Tiempos difíciles crean hombres fuertes; hombres fuertes crean tiempos buenos; tiempos buenos crean hombres débiles; y hombres débiles crean momentos difíciles. Nuestra generación no ha vivido una gran guerra, al menos no tú ni yo que estamos leyendo esto (aunque sea difícil decirlo en Colombia). Nuestros padres se han esforzado por darnos todo para que no pasemos las mismas dificultades de ellos, pero se han olvidado de darnos lo más importante: la posibilidad de afrontar los problemas nosotros mismos. Eso ha desencadenado una generación intolerante a la frustración. A un niño que llora le dan lo que pide, así se sepa que no le conviene. Si le va mal en el colegio, la culpa es de la profesora o el profesor que no valida sus emociones; si a los 8 años quiere cambiar de sexo, pues que así sea porque aunque sea un niño sin desarrollo cognitivo completo aún, hay que dejarlo decidir y hacer lo que él desee.

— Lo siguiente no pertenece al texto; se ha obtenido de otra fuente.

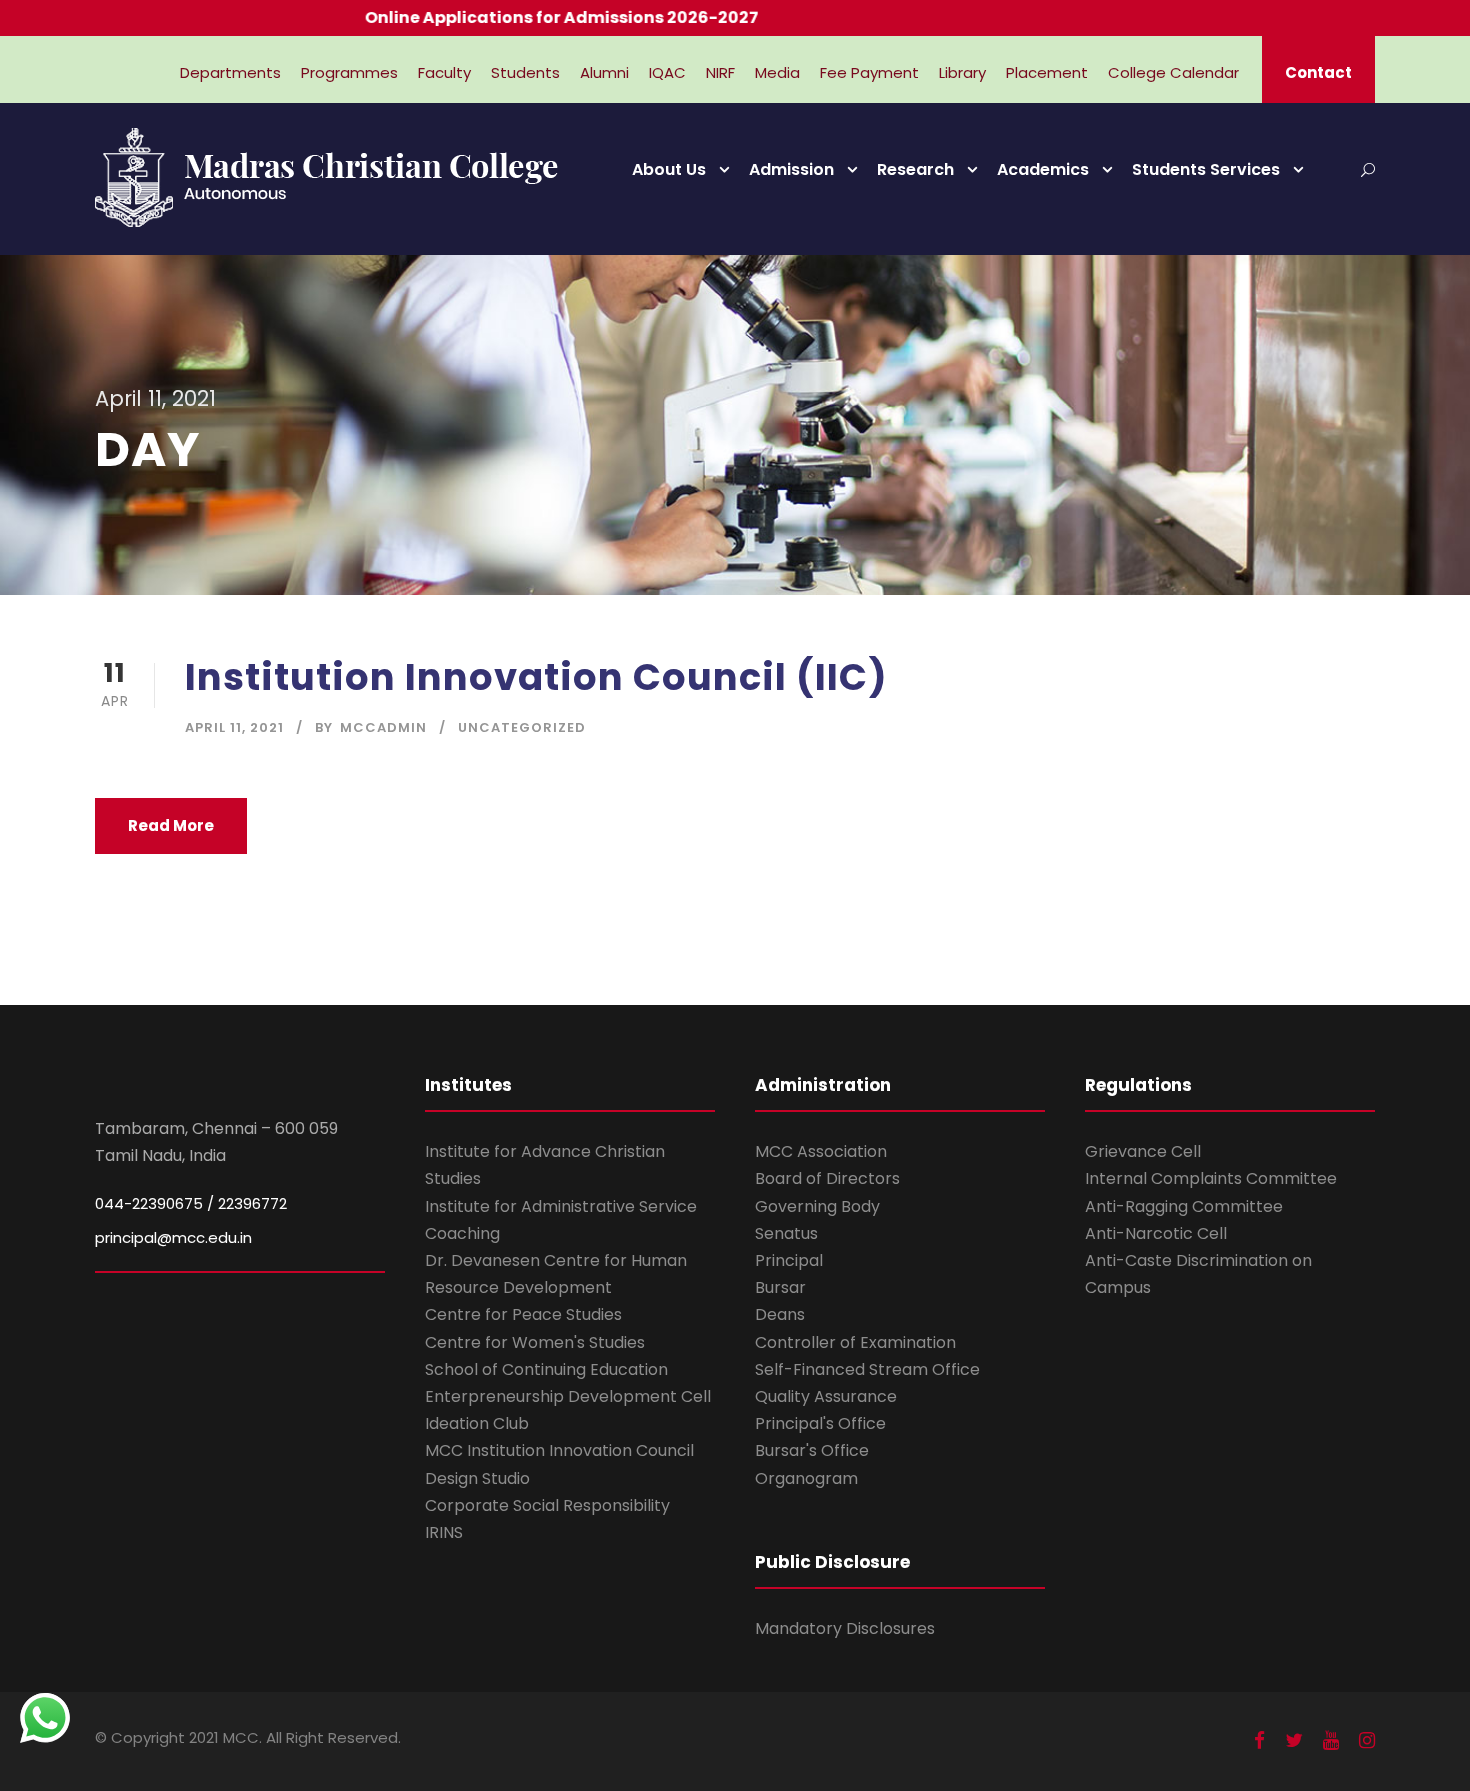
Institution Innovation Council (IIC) (536, 677)
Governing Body (817, 1206)
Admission (791, 169)
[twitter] (1294, 1740)
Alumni (604, 72)
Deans (780, 1314)
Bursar (780, 1287)
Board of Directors (827, 1178)
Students (525, 72)
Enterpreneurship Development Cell (568, 1396)
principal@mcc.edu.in (173, 1237)
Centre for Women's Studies (535, 1342)
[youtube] (1331, 1740)
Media (777, 72)
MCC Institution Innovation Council (559, 1450)
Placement (1047, 72)
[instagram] (1367, 1740)
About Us (669, 169)
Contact (1318, 72)
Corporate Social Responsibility (547, 1505)
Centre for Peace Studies (523, 1314)
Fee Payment (869, 72)
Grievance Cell (1143, 1151)
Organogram (806, 1478)
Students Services (1206, 169)
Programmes (349, 72)
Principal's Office (820, 1423)
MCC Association (821, 1151)
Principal (789, 1260)
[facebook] (1259, 1740)
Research (915, 169)
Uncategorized (522, 727)
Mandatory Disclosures (845, 1628)
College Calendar (1173, 72)
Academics (1043, 169)
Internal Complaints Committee (1211, 1178)
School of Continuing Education (546, 1369)
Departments (230, 72)
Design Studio (477, 1478)
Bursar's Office (812, 1450)
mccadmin (383, 727)
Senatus (786, 1233)
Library (962, 72)
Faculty (444, 72)
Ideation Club (477, 1423)
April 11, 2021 (234, 727)
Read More (171, 825)
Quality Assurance (826, 1396)
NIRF (720, 72)
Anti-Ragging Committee (1184, 1206)
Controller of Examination (855, 1342)
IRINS (444, 1532)
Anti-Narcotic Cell (1156, 1233)
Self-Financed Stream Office (867, 1369)
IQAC (667, 72)
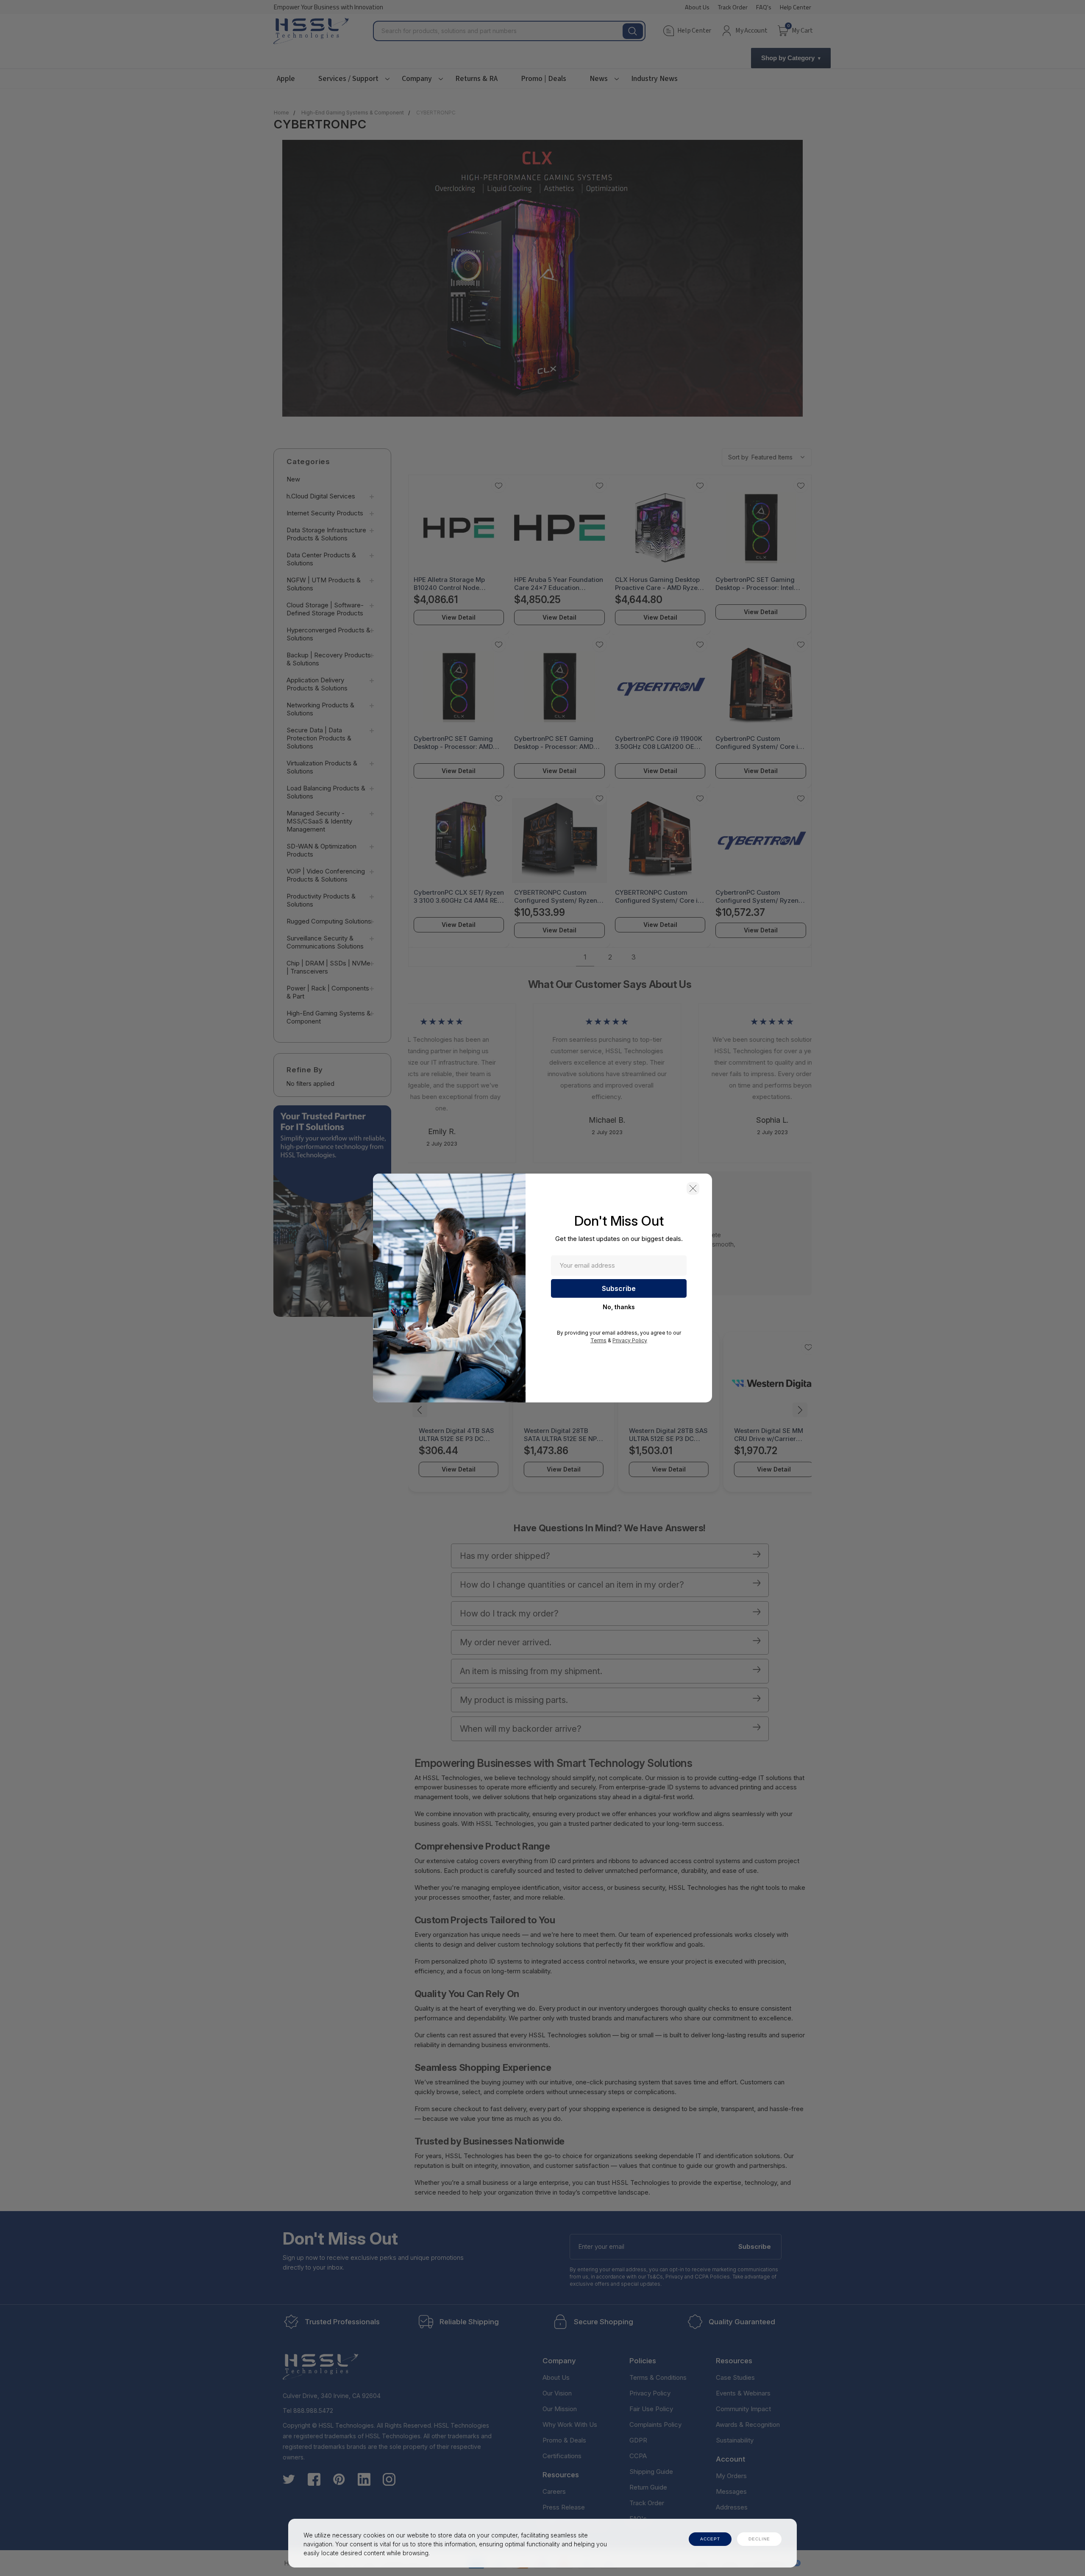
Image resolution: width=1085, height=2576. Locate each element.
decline (759, 2539)
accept (710, 2539)
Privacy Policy (629, 1340)
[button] (693, 1188)
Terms (598, 1340)
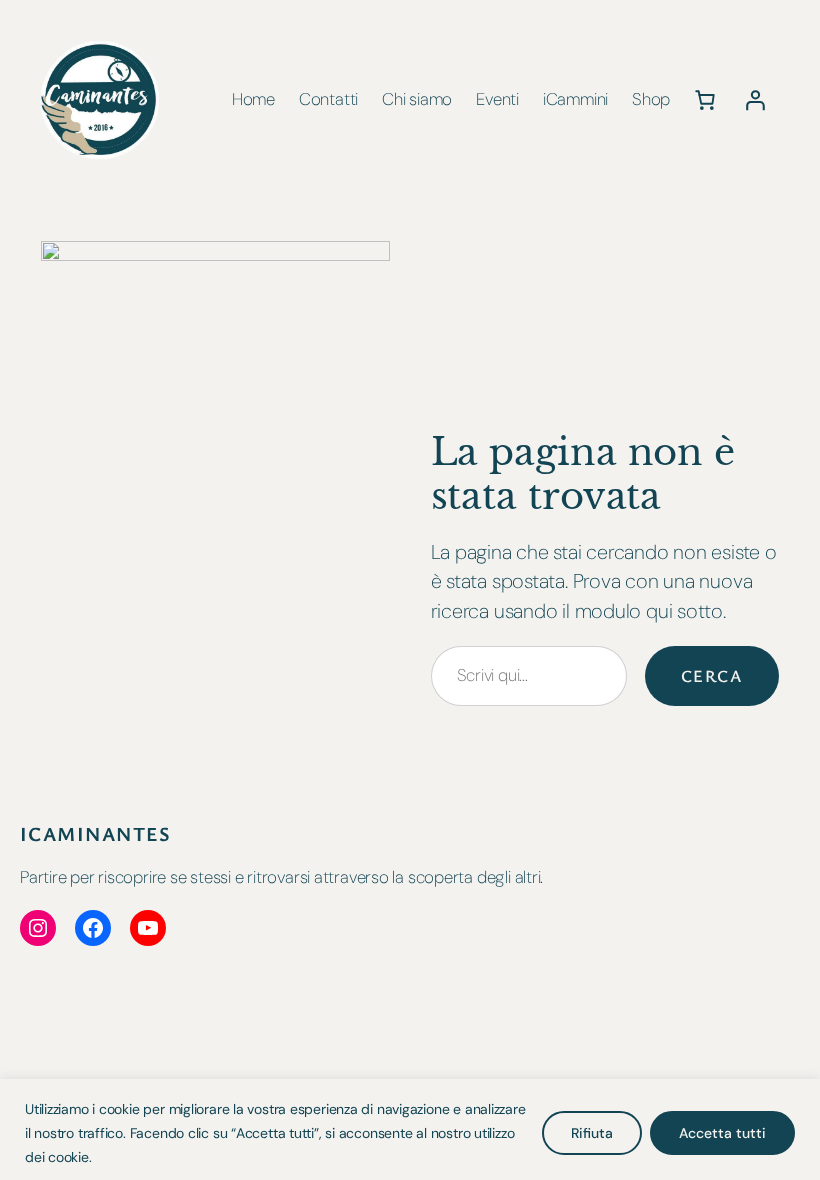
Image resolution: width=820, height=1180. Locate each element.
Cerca (712, 675)
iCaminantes (96, 833)
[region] (410, 1129)
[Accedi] (755, 100)
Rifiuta (592, 1133)
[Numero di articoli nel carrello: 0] (705, 100)
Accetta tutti (722, 1133)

Yo, que he sido profesor de prekínder, recuerdo que en un colegio me dijeron que no podíamos decirle “no” a un niño. Pero ¿Y qué pasa cuando la sociedad le diga que no? El mundo tiene más “no” que “sí”. ¿Qué pasa cuándo no podamos culpar al otro? Cuando aquel niño al que siempre validaron sus emociones, ira, enojo, tristeza, la sociedad le diga: así no quieras ir a trabajar, debes hacerlo; así tengas rabia no puedes pegarle al otro porque tiene consecuencias.
Vivir en un mundo sin consecuencias inmediatas en la niñez ha conllevado a que ese adulto (que en realidad sigue siendo un niño) no pueda afrontar las consecuencias de sus actos en el día a día y prefiera entonces acabar con una vida que ya muy tarde entendió que era una farsa de la realidad.
Cuando pensé en qué escribir para la primera columna de esta serie de escritos, tenía muchas ideas. Pero la muerte de Julián, el joven que murió tras lanzarse desde un sexto piso en la Universidad del Atlántico, a pesar que la institución había colocado mallas preventivas, me desgarró el alma. Era al final también otro espejo. Un espejo temporal en el que me vi a mí mismo con 19 años intentando lanzarme en el vacío de los rieles de la existencia.
Como profesor vi también a mis estudiantes universitarios, a quienes dedico estas palabras, en un afán, espero no inútil, de redención de la vida. Como ser humano, finalmente no vi a todos como sociedad fallando en las mallas imaginarias y fútiles del apoyo colectivo en el que Julián, como tus padres, tu pareja, tus amigos, tú o yo, sólo se preguntaba: ¿vale la pena vivir?
Perfil del columnista: Victor Streets, periodista, escritor, docente y músico.